(Dataset excerpts)
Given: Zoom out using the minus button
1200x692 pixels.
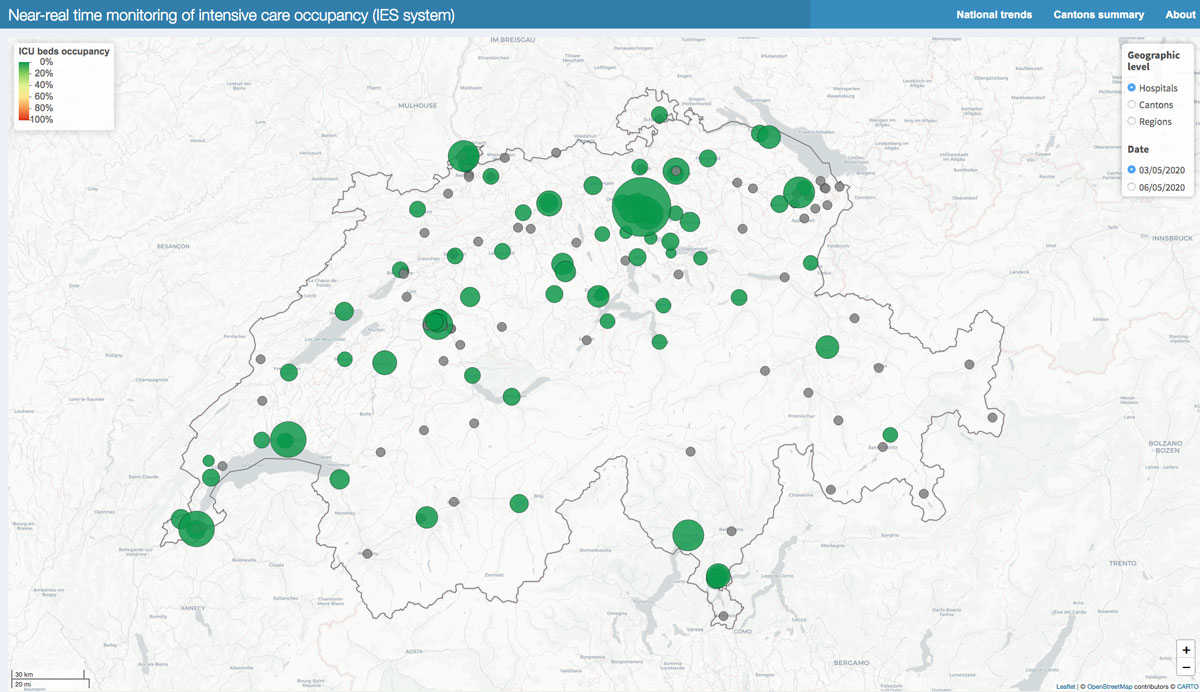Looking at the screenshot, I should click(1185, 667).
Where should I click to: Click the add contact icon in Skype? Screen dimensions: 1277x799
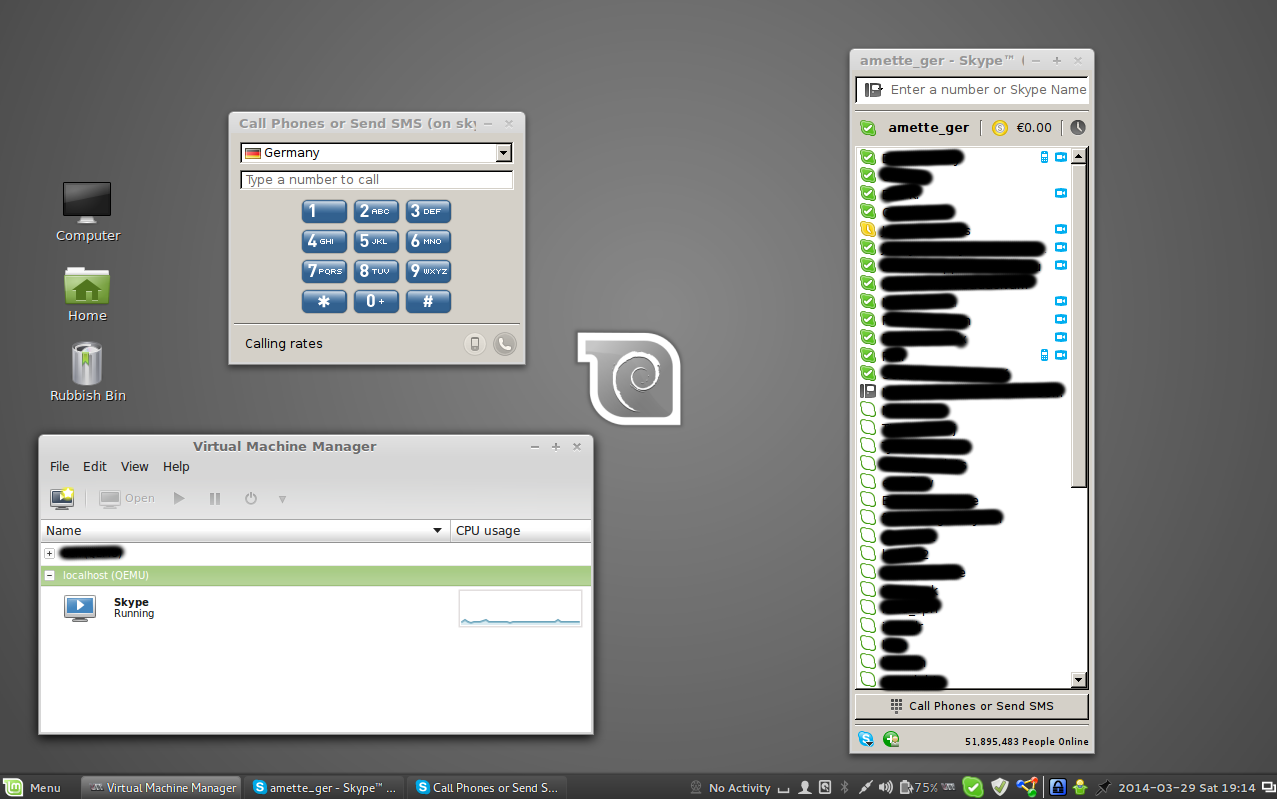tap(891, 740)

--

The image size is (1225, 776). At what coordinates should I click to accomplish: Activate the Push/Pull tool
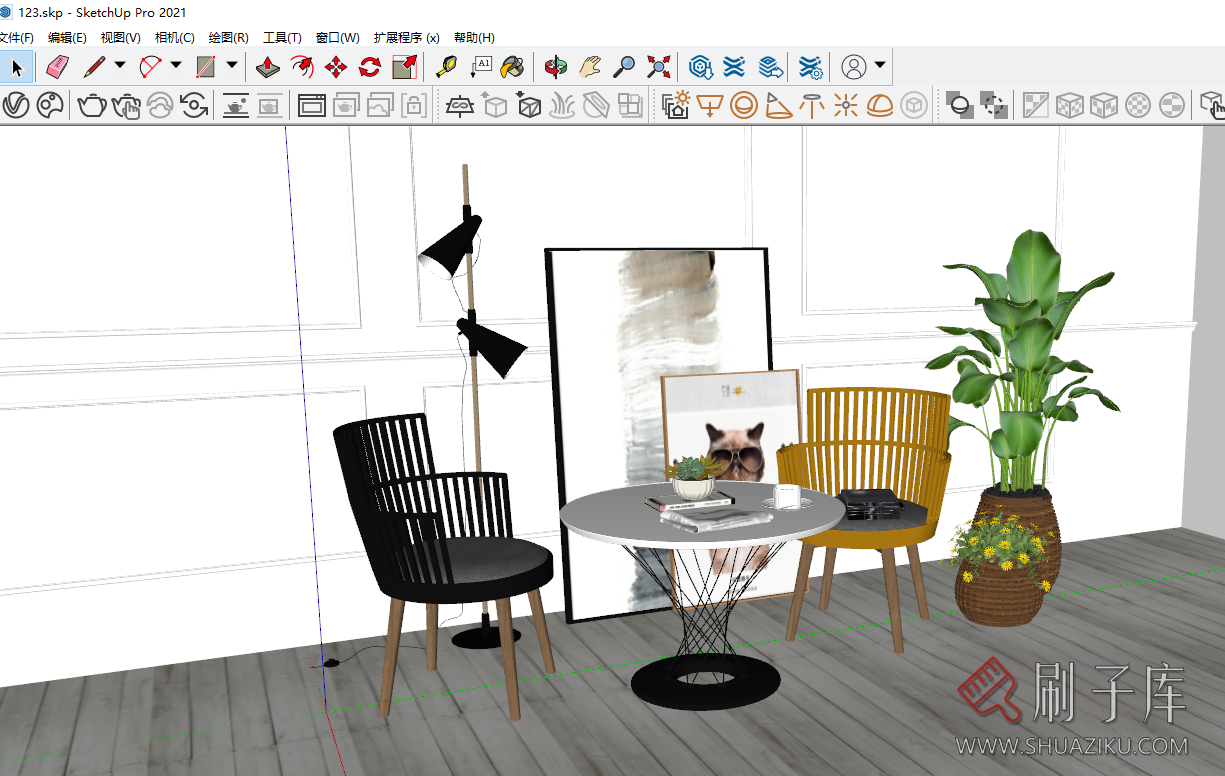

...

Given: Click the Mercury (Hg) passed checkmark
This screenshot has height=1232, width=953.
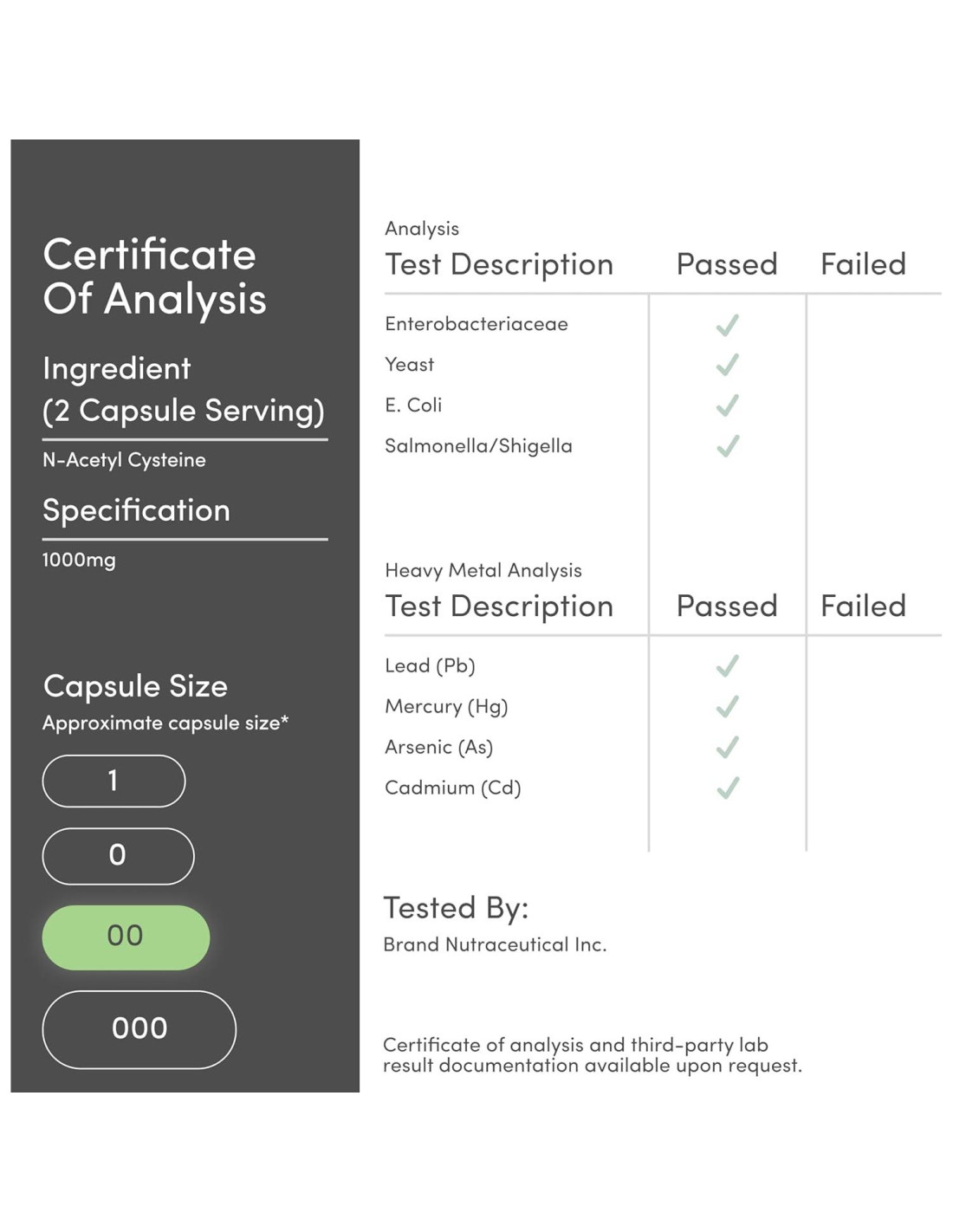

(What the task asks) Rewrite the rows from the line containing "Given: Zoom out using the minus button" through the line containing "tap(891, 740)" as a JSON list of strings, one string per line, with blank lines omitted. Leave the pictures out of the answer.

(Answer to the exercise)
[
  "Given: Zoom out using the minus button",
  "1200x692 pixels.",
  "Looking at the screenshot, I should click(1185, 667).",
  "Where should I click to: Click the add contact icon in Skype? Screen dimensions: 1277x799",
  "tap(891, 740)"
]